What are some of the ways we can self-care?

Sensory self-care allows us to calm the mind and be aware of our surroundings and be in the present moment. It is very similar to mindfulness and considering all your senses like smell, sound, taste, touch and sight. You may find watching a candle flame, hearing the rain fall, eating chocolate, feeling the grass under your feet or looking through photos calming. Find which sensory self-care you think would work for you.

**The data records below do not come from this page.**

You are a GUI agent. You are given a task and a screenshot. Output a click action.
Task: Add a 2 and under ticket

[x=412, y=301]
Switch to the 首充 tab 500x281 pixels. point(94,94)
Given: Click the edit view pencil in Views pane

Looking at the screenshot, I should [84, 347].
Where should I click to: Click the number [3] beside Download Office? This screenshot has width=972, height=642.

To self-care in regard to our emotions, we may find that crying helps to alleviate the pain, anger, sadness, we are feeling. Or you may want to write it out as a release, or even talk to someone and discuss your feelings, venting them and/or getting advice. You may be feeling low and worthless, in which case you remind yourself how amazing you are by writing positive affirmations like ‘I am strong, I am confident, I am beautiful, I am loveable, I am unique’ and repeating them to yourself so that you can recall positivity when you are feeling down.

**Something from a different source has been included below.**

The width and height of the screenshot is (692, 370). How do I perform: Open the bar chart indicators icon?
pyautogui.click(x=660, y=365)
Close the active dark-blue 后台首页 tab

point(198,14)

  • Spiritual self-care doesn’t have be just for those of faith. Spirituality is about getting in touch with your values and what matters most to you. You could use mindfulness or meditation to do so, reflecting in nature, surrounding yourself with others of similar values, attending a place of worship. It is doing something which makes you feel connected with a sense of purpose.
  • Physical self-care encompasses things like exercise, dancing away your troubles, going for a walk, having a bath to relieve aches and pains, getting some sleep if you’re tired, not pushing yourself to do things you don’t feel you have the energy to do e.g. refusing an invite if you feel exhausted.
  • Self-care is a whole range of things. For you it could be cutting out or challenging the negative people and energy in your life – the type that drag you down, makes you question your worth, that makes you feel something you don’t like. It could be creating boundaries to protect your energy and your self-worth. Self-care could be meeting new people, reconnecting with those you’ve lost ties with.

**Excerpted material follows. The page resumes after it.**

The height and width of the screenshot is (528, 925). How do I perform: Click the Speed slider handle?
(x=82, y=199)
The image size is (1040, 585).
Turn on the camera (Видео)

What does self-care mean for you?

How do you currently take care of yourself? If you find that you aren’t, why not? What self-care practice can you begin to incorporate into your life every day? The key to self-care is accepting you need to incorporate it into your life. Start small. It can be as simple as taking 5 minutes in the morning to have breakfast, to get some fresh air, to give yourself a lie in, to look in the mirror and say some positive affirmations, to sending a message to a friend whose company you miss. Whatever you think you can make time for every day for a few minutes.

Self-care is a very personal journey and each day, our responsibilities and schedules can change, but it is important to ensure that despite all the changes, the one thing that you continue to maintain is looking after yourself. Self-care should not be a one-off, it should become a lifestyle. A lifestyle that gives you sparks of joy every day.